In fact, I believe that the purpose of O’Brien inserting himself as the narrator of a fictional story is to further this doubt. Had the narrator been a fictional character with a made up name and completely made up experiences, the entire novel would lose credibility. Having to separate between the author himself and his recreation of himself in the book allows the reader to trust the author’s credibility as a Vietnam veteran, while at the same time not believing a word that the narrator says. As O’Brien says, his purpose is to “invent myself” (171).
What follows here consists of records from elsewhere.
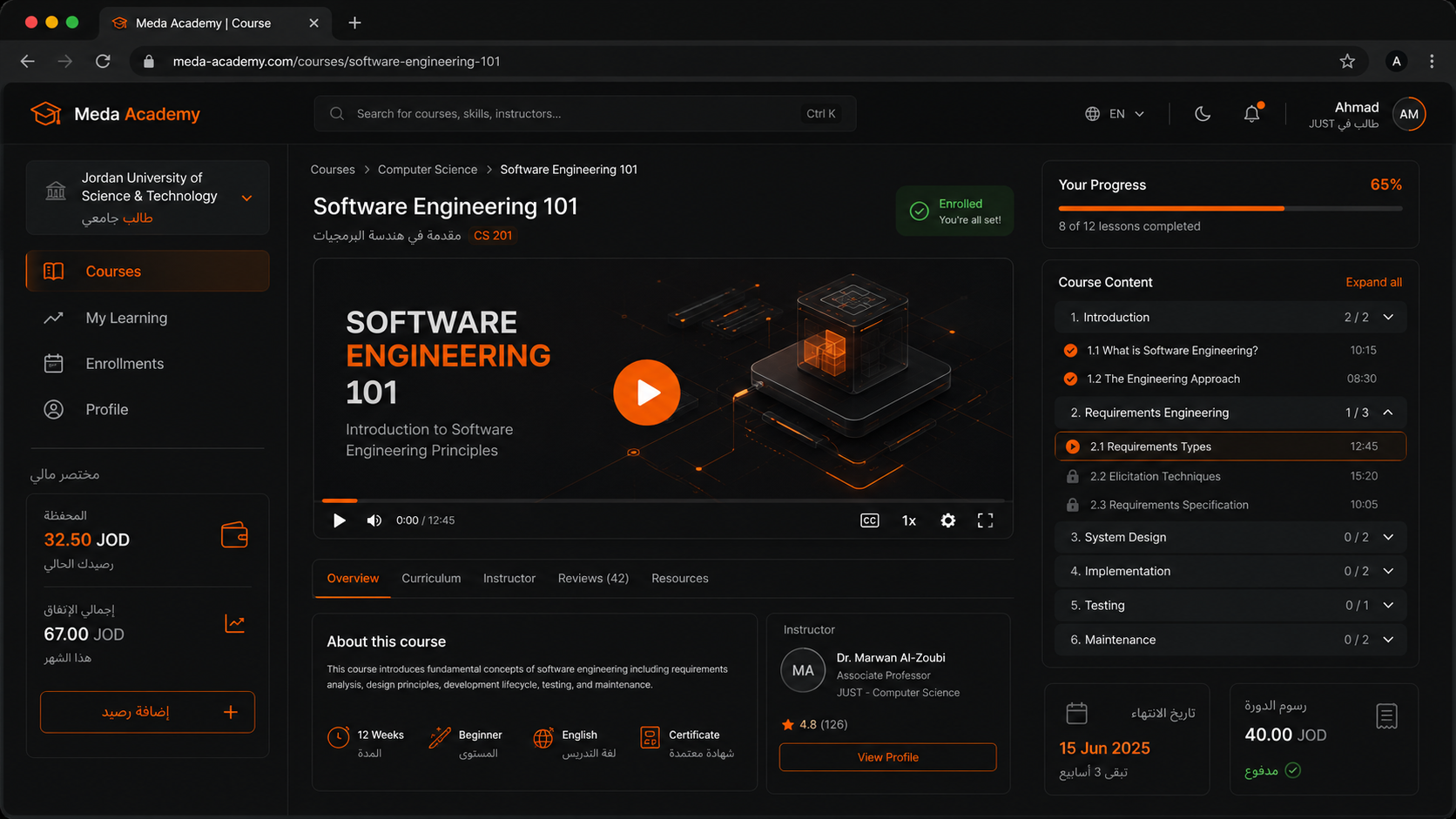Open the notifications bell

(1252, 114)
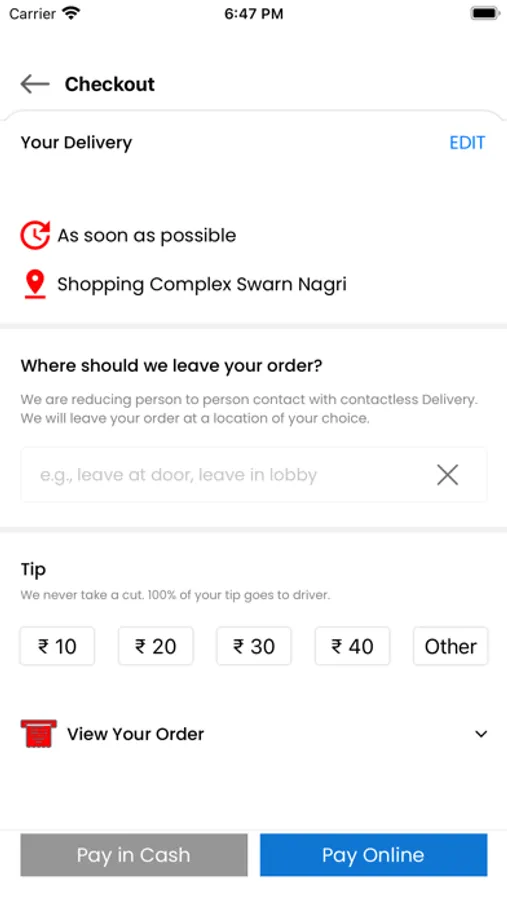Clear the delivery instructions with X icon

tap(447, 475)
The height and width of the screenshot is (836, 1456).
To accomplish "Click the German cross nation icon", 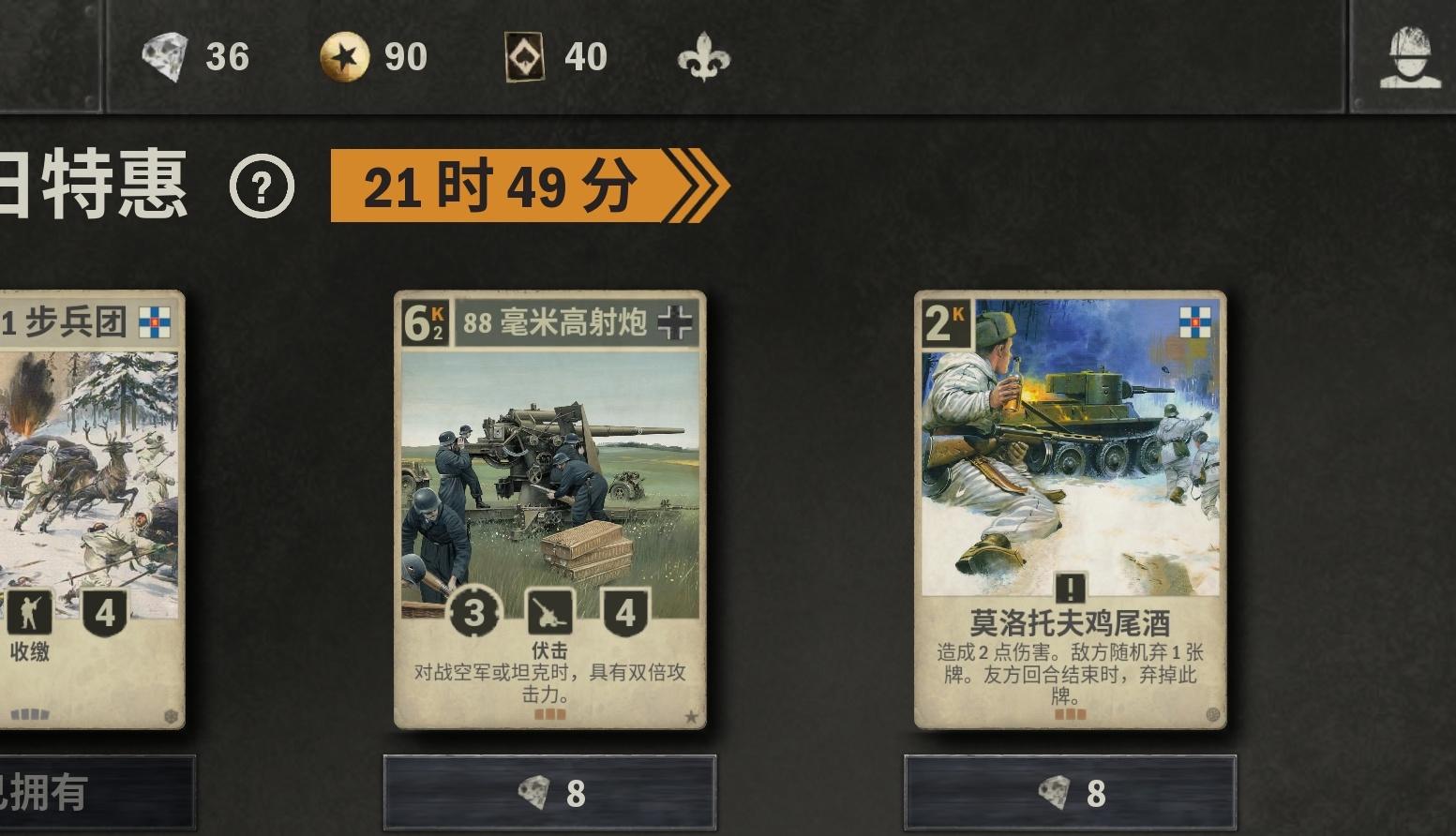I will pos(675,323).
In inventing himself, he creates a more believable story than if had written the absolute truth.

Making Things Present

After reading both novels, I found profound similarity between the two conclusions.  Both embody the idea that stories have the power to “make things present.”
Vonnegut lists things he “would” have done “If [he] were a younger man.”  Although the immediate effect and perception I have is one of regret, all of the actions he lists are ones that his characters or he himself have done.  For example, he writes, “I would climb to the top of Mount McCabe,” which Jonah, the narrator, did.  He says, “I would take from the ground some of the blue-white poison that makes statutes of men; and I would make a statue of myself.”  Just a few pages earlier, Jonah came across Bokonon who did just that.  At the beginning of the paragraph Vonnegut writes, “I would write a history of human stupidity,” which he (Vonnegut and Jonah) did.  Because of this statement, the “I” becomes more ambiguous.  Did Vonnegut write Jonah to be himself?  Furthermore, Vonnegut made up Bokononism.  Vonnegut is technically the author of the Books of Bokonon, thus also equivocating himself with Bokonon.  Bokonon made a statue of himself from blue powder, and Jonah said he would have made one of himself.  Now all three of them are connected.  By making readers identify him with his characters, Vonnegut essentially puts himself in the book, which is impossible because in the book the world ended; yet here we all are, in the present.
O’Brien’s conclusion is more obvious in its connection to the present: it is written in the present tense.  He says, “I’m young and happy,” describing his current state.  Also, like Vonnegut, O’Brien draws himself closer to his character O’Brien when he says “Tim trying to save Timmy’s life with a story.”  This statement describes what O’Brien the author is currently trying to do, in part, with the novel, and his other writings in general.  Through his writing, O’Brien brings people to life in words, telling a story that makes himself and readers feel deeply, so much that those they read about come alive and feel present.  Through his ability to make himself believe certain “foma” through stories, O’Brien demonstrates the power stories have to redefine what it means to be present.  It doesn’t only apply to what is physically visible.  Being present can mean being in someone’s thoughts, or even evoking emotion from words on a page.

*All Vonnegut quotes are from page 287; all O’Brien quotes are from page 233.
*Thanks Professor Schwartz for helping synthesize my idea.